When Does Powering Down Servers Make Sense?
snydeq writes "Powering down servers to conserve energy is a controversial practice that, if undertaken wisely, could greatly benefit IT in its quest to rein in energy costs in the datacenter. Though power cycling's long-term effects on server hardware may be mythical, its effects on IT and business operations are certainly real and often detrimental. Yet, development, staging, batch processing, failover — several server environments seem like prime candidates for routine power cycling to reduce datacenter energy consumption. Under what conditions and in what environments does powering down servers seem to make the most economic and operational sense, and what tips do folks have to offer to those considering making use of the practice?"

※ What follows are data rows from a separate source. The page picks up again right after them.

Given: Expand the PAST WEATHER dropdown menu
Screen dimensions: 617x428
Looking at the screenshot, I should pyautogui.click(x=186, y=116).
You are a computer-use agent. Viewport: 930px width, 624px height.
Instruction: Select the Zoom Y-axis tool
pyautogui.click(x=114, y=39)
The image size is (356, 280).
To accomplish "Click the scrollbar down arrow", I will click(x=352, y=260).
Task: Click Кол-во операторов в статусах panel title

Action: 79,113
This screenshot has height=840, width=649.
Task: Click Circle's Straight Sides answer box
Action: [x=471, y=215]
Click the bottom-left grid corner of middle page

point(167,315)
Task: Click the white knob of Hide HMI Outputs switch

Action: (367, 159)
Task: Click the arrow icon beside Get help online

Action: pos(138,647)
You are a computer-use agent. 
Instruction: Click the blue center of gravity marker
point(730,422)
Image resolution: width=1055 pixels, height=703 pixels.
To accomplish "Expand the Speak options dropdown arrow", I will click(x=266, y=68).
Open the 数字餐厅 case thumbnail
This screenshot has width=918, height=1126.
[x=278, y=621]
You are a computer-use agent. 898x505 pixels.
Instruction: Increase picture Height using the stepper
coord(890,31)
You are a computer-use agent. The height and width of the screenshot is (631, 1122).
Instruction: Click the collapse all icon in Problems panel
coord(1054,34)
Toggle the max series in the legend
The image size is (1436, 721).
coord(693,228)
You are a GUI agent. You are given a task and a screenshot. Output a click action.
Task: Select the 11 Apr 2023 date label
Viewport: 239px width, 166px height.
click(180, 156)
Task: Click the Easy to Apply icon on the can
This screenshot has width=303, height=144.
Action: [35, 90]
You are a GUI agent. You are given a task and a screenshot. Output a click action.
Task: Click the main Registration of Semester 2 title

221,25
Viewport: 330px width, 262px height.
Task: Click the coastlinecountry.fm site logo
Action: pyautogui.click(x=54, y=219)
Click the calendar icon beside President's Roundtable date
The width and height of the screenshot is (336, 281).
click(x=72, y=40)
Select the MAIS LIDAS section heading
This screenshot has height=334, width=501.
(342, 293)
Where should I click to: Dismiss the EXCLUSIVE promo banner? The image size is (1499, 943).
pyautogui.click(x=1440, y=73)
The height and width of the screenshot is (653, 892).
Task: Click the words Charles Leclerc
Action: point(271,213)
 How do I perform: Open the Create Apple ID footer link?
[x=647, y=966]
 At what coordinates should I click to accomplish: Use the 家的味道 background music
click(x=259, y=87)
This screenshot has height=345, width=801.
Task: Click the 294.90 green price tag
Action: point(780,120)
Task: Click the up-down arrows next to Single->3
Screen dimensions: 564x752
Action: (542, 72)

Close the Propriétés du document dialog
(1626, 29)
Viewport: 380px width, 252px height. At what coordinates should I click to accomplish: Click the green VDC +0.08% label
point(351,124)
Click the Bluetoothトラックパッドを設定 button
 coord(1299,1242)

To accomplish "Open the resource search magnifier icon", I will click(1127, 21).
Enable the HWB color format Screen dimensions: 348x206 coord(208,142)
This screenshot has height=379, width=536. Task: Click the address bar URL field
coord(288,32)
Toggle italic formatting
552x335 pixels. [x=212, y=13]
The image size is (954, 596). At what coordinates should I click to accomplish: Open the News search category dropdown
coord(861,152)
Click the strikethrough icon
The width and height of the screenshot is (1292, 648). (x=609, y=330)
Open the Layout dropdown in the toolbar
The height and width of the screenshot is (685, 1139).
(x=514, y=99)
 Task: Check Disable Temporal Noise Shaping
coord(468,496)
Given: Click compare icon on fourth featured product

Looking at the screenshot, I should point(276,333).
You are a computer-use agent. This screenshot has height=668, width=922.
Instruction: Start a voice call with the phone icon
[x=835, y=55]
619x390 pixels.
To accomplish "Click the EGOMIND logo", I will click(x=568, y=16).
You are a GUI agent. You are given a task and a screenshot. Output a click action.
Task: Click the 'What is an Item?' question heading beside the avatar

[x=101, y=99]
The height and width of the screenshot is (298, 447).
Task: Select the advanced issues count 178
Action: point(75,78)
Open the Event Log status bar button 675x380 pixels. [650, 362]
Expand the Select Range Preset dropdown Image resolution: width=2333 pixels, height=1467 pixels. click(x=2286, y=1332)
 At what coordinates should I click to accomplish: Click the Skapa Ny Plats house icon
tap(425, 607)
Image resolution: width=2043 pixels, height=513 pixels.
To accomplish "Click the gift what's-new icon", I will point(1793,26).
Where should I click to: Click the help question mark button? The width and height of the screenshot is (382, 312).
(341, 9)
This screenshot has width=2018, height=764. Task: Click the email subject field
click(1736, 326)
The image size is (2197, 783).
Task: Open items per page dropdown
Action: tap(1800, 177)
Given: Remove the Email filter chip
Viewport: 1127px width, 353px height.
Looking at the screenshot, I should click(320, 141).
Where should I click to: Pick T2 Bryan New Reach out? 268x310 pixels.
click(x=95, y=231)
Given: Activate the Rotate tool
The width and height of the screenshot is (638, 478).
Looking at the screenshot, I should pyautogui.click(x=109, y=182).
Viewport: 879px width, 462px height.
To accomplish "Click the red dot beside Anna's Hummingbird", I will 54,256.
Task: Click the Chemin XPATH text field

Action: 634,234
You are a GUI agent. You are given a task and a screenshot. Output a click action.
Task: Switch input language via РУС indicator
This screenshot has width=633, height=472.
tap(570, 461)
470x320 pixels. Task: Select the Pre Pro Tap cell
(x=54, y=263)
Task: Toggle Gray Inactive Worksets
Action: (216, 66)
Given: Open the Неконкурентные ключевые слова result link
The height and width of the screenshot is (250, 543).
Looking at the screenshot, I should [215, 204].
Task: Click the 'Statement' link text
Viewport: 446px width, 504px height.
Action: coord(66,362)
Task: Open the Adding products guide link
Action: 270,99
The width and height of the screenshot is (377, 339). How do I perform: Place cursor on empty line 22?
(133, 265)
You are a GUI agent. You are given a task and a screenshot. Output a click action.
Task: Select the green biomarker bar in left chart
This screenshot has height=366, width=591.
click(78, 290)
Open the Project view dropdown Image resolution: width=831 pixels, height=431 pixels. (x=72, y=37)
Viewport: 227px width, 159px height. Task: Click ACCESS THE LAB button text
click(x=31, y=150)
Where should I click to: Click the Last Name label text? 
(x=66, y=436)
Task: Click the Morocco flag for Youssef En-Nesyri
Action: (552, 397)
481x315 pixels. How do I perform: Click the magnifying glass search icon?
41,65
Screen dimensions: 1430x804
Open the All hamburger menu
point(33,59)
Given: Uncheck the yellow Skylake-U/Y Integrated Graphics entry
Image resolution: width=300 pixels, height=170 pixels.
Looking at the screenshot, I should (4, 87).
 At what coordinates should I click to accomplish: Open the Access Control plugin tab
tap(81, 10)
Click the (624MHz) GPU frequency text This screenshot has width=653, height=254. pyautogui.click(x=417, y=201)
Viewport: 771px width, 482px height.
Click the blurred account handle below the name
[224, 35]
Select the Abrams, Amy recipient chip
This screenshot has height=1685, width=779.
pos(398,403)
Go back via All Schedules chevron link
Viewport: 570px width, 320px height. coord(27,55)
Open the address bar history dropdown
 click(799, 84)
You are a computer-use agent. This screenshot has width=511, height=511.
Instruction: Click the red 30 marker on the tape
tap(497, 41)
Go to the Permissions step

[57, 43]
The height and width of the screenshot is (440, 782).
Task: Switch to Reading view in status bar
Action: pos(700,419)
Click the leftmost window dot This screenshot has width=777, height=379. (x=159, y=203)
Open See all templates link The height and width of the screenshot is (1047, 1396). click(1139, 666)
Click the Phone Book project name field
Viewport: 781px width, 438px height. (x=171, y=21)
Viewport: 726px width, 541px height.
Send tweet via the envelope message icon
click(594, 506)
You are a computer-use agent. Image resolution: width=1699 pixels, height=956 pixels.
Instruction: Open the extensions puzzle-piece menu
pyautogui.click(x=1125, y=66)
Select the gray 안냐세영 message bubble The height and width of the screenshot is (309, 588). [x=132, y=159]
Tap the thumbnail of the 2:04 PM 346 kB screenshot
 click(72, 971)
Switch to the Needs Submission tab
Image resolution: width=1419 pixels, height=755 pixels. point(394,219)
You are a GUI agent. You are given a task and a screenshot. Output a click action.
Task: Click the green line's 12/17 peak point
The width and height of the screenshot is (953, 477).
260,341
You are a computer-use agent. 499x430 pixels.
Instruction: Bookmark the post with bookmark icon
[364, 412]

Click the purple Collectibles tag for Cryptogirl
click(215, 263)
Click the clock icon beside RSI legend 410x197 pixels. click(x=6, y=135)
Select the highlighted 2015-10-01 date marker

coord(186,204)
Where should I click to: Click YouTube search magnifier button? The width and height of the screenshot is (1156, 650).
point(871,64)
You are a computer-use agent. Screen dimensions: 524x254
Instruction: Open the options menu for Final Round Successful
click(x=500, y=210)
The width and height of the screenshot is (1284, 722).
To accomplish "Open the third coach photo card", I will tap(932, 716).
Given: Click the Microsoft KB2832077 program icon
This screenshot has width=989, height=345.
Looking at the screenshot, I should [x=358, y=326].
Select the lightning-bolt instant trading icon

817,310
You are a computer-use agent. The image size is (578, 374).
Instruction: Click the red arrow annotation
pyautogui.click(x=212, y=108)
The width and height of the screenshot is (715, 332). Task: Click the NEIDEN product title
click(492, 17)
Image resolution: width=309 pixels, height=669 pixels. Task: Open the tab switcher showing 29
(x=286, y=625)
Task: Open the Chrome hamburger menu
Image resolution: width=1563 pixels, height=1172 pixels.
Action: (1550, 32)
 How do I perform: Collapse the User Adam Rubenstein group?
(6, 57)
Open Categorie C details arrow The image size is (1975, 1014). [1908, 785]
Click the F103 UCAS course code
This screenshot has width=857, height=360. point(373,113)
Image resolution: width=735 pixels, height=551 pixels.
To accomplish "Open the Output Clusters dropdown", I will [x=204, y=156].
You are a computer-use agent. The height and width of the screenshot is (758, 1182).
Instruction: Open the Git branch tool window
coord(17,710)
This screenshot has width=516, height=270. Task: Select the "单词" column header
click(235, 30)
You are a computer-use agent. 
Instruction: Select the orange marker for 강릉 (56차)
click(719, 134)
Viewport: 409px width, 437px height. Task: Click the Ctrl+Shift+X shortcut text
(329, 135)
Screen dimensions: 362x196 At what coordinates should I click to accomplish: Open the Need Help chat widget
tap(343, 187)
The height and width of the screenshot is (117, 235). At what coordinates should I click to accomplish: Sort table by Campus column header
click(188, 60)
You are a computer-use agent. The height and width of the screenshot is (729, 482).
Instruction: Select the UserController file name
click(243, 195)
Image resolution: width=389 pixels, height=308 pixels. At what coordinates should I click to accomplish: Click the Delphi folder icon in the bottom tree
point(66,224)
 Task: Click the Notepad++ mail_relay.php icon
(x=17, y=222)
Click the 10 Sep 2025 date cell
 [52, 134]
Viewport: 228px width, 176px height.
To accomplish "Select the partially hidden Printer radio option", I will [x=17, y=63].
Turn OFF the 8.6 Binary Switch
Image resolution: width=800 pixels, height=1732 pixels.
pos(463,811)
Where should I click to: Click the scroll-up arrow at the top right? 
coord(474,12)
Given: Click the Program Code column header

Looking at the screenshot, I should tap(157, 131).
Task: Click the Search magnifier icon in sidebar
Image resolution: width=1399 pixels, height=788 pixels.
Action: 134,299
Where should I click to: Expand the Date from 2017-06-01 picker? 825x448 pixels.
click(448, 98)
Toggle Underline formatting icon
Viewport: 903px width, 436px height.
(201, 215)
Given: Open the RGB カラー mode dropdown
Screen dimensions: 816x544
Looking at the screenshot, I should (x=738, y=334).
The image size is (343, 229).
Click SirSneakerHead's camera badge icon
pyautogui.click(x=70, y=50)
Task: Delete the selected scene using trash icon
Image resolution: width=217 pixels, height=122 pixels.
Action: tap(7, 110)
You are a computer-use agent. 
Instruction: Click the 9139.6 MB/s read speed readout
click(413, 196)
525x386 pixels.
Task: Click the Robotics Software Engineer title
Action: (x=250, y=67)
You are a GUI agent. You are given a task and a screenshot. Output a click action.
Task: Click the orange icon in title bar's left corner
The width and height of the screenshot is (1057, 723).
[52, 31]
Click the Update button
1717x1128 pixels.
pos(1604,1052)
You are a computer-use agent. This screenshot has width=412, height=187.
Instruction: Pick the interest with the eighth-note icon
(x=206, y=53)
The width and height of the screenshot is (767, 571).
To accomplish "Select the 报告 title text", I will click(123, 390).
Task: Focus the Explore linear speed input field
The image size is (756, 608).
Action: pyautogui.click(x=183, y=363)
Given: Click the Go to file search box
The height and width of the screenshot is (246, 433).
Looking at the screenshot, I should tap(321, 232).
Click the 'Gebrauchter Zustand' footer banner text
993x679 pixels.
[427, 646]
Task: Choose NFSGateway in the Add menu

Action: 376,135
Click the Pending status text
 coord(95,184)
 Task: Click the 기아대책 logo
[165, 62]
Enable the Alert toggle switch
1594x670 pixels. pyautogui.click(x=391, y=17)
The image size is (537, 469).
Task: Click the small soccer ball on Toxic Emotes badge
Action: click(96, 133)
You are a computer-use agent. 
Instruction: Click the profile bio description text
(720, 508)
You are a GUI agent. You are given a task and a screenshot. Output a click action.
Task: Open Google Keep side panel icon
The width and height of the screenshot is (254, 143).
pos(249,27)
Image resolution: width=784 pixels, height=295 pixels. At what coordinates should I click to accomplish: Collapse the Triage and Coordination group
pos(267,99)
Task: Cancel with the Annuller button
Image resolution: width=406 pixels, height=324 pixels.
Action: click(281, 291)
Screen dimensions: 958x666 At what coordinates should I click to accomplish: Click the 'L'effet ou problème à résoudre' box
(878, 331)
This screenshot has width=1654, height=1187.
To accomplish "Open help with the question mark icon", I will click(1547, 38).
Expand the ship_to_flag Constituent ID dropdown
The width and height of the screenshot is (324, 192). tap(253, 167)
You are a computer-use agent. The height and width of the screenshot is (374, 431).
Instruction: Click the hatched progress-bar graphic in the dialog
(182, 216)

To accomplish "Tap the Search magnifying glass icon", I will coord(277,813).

There are a number of tools and products out there to assist this.
Consider a large (65k+ employees) company that has a several hundred server implementation that they use to process payroll every two weeks. They use a management tool to power them up on Friday, process payroll over the weekend, and shut them down on Monday. The power and cooling cost impact of these several hundred servers *not* running most of the month (6 or so days a month instead of 31) is huge.
Another (and also in use by the same company) strategy is to virtualize the OS instances, spin those up and down as necessary, and then use something like VMWare's VMotion to maximize usage of the physical boxes - and again use another tool to power down unneeded compute capacity.
Welcome to the virtual world...
Lots of prerequisites, but when it works, it's pretty freakin' sweet...
-- "Other than that, how was the play Mrs. Lincoln?"